El peligro del “LAWFARE” para la democracia costarricense: Cuando la justicia se convierte en arma política

» Por Gilberth Jiménez Siles - Diputado de la República

Si bien el Lawfare es un término poco conocido para algunos, para otros se volvió la palabra perfecta para atacar y mancillar a otros, El lawfare, entendido como el uso estratégico del sistema judicial para debilitar adversarios políticos, representa un gravísimo riesgo para la democracia. No se trata únicamente de acusaciones judiciales, sino de una instrumentalización deliberada de la ley, diseñada para deslegitimar, desgastar y eventualmente neutralizar a actores políticos mediante procesos prolongados, mediáticos y costosos. Este fenómeno puede erosionar la confianza ciudadana en la institucionalidad y socavar los principios del Estado de Derecho.

Sus características son simples, es dar una estocada, una ofensiva política revestida de legalidad, opera en una zona gris legal donde la denuncia infundada, la selectividad procesal y la amplificación mediática construyen una condena social incluso antes de cualquier sentencia judicial, pero genera una duda que prevalece sobre la prueba. A menudo se recurre a acusaciones sin mérito que se mantienen girando en la esfera pública, generando daño reputacional y paralizando a los implicados sin necesidad de una condena formal.

Esta estrategia busca no solo la judicialización de la política, sino la captura del relato mediático y la opinión pública, desplazando los debates políticos legítimos hacia los tribunales y erosionando la presunción de inocencia, hasta donde las persecuciones políticas han caído tan bajas, a tal punto de jugar con el honor de una persona solo por considerarlo “enemigo”, esto no solo daña la imagen de cada individuo, si no del sistema democrático Costarricense, el cual se ha visto manchado por cupulas nefastas que se creen con derechos sobre el sistema político y democrático del país.
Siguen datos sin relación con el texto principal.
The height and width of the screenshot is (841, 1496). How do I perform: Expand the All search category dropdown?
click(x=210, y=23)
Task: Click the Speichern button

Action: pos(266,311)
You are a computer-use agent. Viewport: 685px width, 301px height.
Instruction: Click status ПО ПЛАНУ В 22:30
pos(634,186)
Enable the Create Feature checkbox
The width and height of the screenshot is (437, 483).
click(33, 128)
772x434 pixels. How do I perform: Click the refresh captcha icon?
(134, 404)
En América Latina, el lawfare ha sido un mecanismo recurrente para desactivar líderes de izquierda o críticos a gobiernos establecidos. Lo hemos visto en Brasil, Argentina y Ecuador, donde líderes políticos lo experimentan tras denunciar el uso del sistema legal como instrumento de persecución política.

El denominador común en estos casos es la judicialización del debate político. Cuando no se logra vencer a un adversario en las urnas, se recurre a los tribunales. Cuando no se puede silenciar una voz desde el Parlamento, se la intenta callar desde un juzgado. Esa es la lógica perversa del lawfare, que atenta contra la legitimidad democrática.

¿Qué pasa en Costa Rica?

En nuestro país, debemos estar alertas. Si permitimos que se instale una cultura política donde la denuncia se convierte en herramienta de desgaste, y donde cualquier figura pública puede ser víctima de una campaña judicial mediática sin fundamentos sólidos, estaremos debilitando nuestras propias instituciones.
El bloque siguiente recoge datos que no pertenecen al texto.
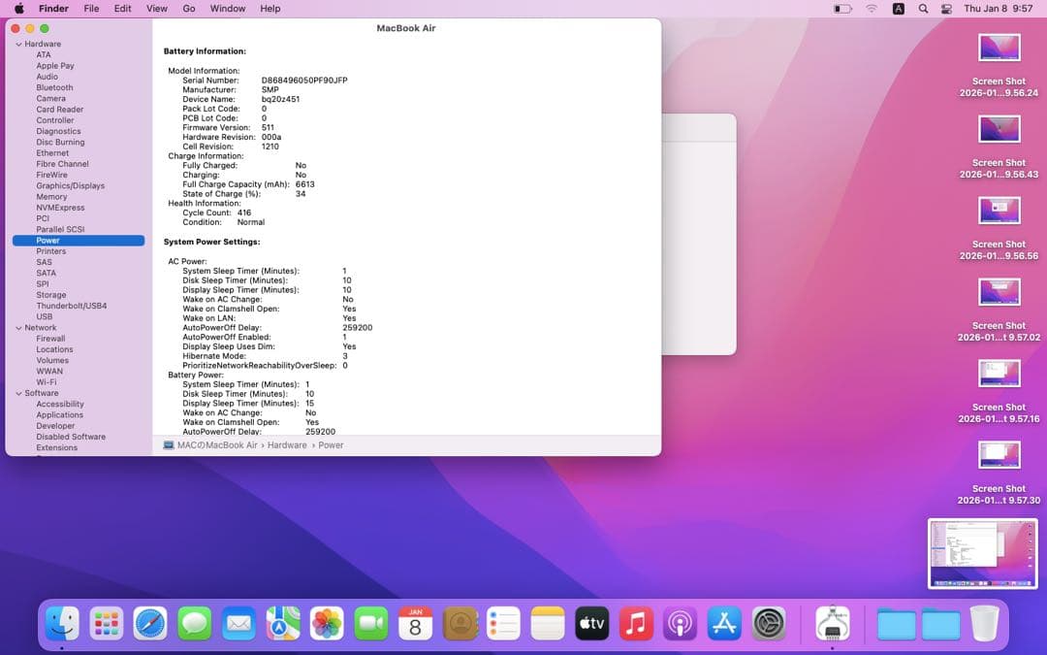Open the Window menu
Image resolution: width=1047 pixels, height=655 pixels.
click(x=227, y=8)
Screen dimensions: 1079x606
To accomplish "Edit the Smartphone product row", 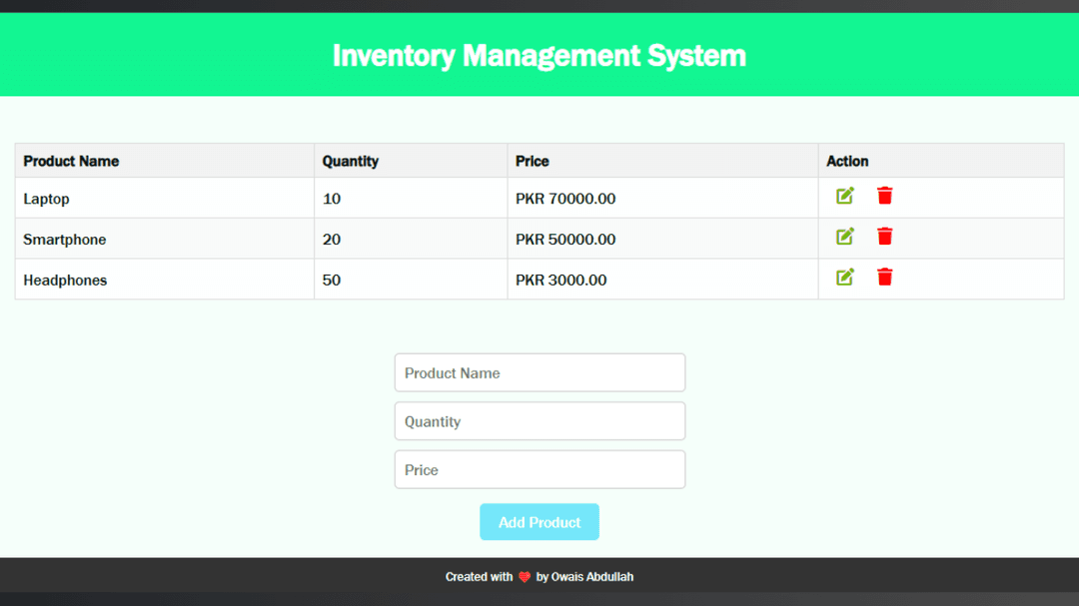I will click(x=845, y=237).
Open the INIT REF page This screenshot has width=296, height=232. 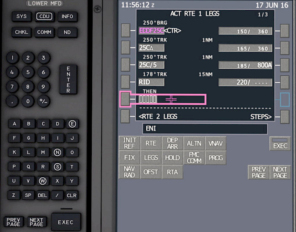click(129, 143)
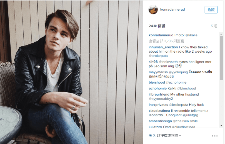Screen dimensions: 225x144
Task: Click the main post photo
Action: pos(71,72)
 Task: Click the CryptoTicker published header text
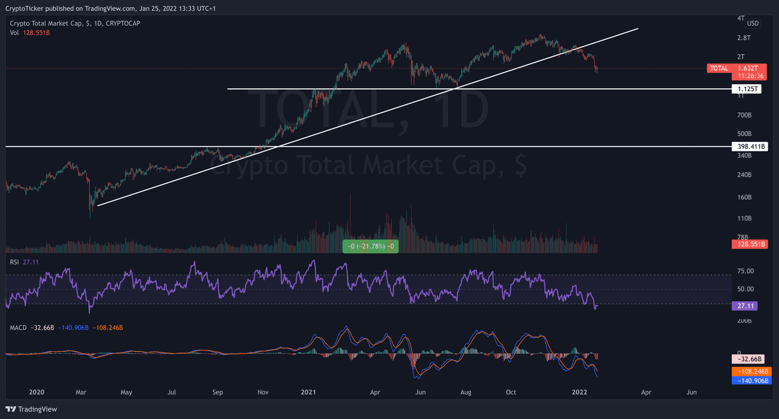click(x=110, y=9)
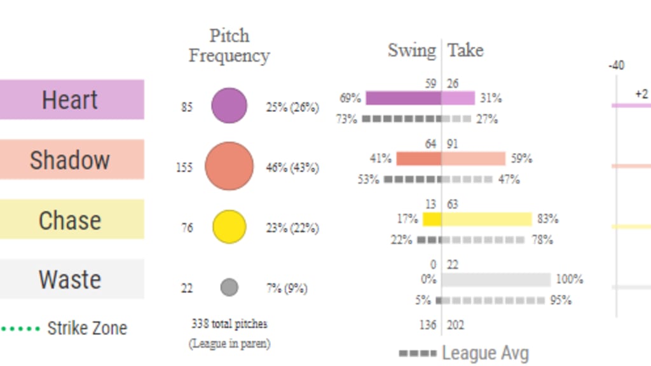Select the Shadow zone label
651x366 pixels.
click(x=71, y=159)
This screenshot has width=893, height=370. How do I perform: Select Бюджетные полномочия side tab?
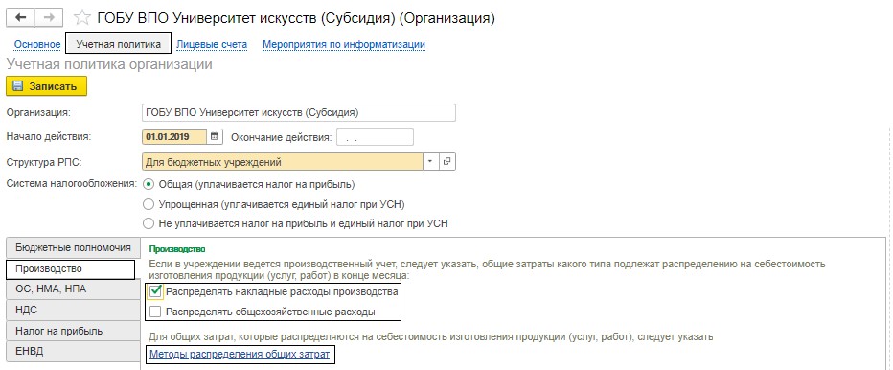pos(73,248)
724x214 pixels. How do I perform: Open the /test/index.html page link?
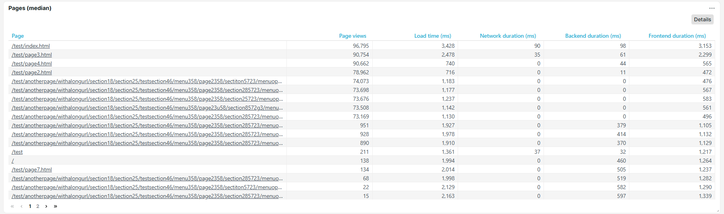click(31, 46)
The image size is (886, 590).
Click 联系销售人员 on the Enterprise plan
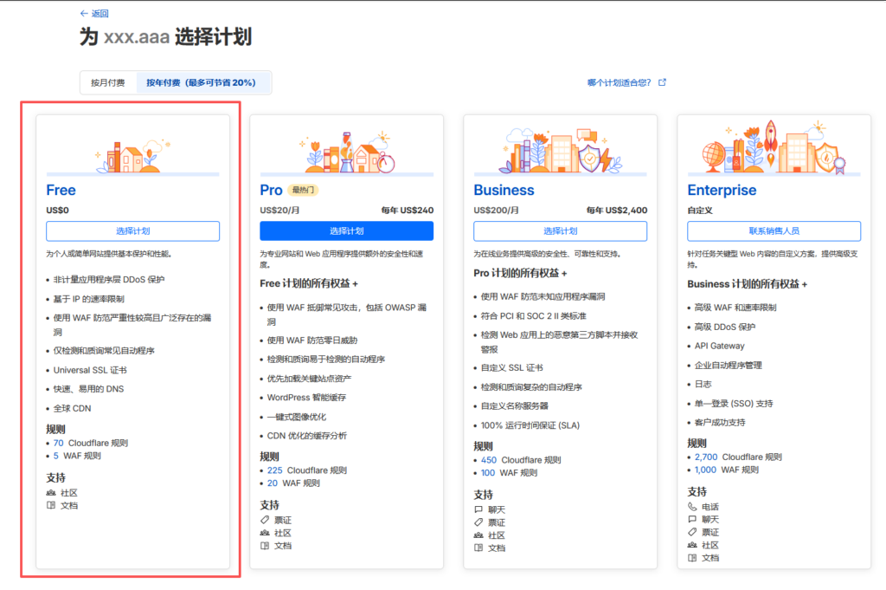tap(774, 230)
Los actores políticos tenemos la responsabilidad de actuar con madurez, sin caer en la tentación del oportunismo judicial ni en la manipulación de la justicia para resolver diferencias políticas. La Asamblea Legislativa debe ser un espacio de deliberación seria, no un escenario para alimentar conflictos entre poderes. Y el Poder Judicial debe contar con todas las garantías para actuar con independencia, pero también con la obligación de evitar filtraciones, juicios paralelos y daños irreversibles a la honra de las personas.
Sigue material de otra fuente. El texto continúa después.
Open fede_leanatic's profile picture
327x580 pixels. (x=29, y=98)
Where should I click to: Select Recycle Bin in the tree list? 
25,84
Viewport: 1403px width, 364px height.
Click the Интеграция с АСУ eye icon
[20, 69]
El lawfare no se basa en la búsqueda de justicia, sino en el desgaste político. A través de denuncias infundadas, procesos judiciales prolongados y amplificación mediática, se pretende generar una condena social antes incluso de que exista una sentencia formal. Se vulnera así el principio de presunción de inocencia y se instala una cultura de sospecha que contamina el debate democrático.

Como diputado comprometido con la institucionalidad y con el fortalecimiento del sistema democrático, hago un llamado a la sensatez. No podemos permitir que la ley se convierta en un arma de revancha política. Debemos defender la justicia como principio, no como estrategia. Debemos proteger el debido proceso, garantizar el derecho a la defensa y evitar que la política se convierta en un juicio eterno en los medios de comunicación.

No podemos permitir que las habladurías mal intencionadas se conviertan en hechos fundamentales para establecer denuncias sin pruebas concretas y firmes solo con el simple hecho de culpar a inocentes, solo por el hecho de verlo como un “peligro político” para seguir cometiendo atropellos y bajezas.

La democracia costarricense se ha sostenido por la solidez de sus instituciones. Cuidarlas es tarea de todos. Y en tiempos de polarización, esa tarea se vuelve aún más urgente y necesaria, no debemos seguir permitiendo que el sistema se pudra por la ambición de poder de unos cuantos que no quieren a Costa Rica.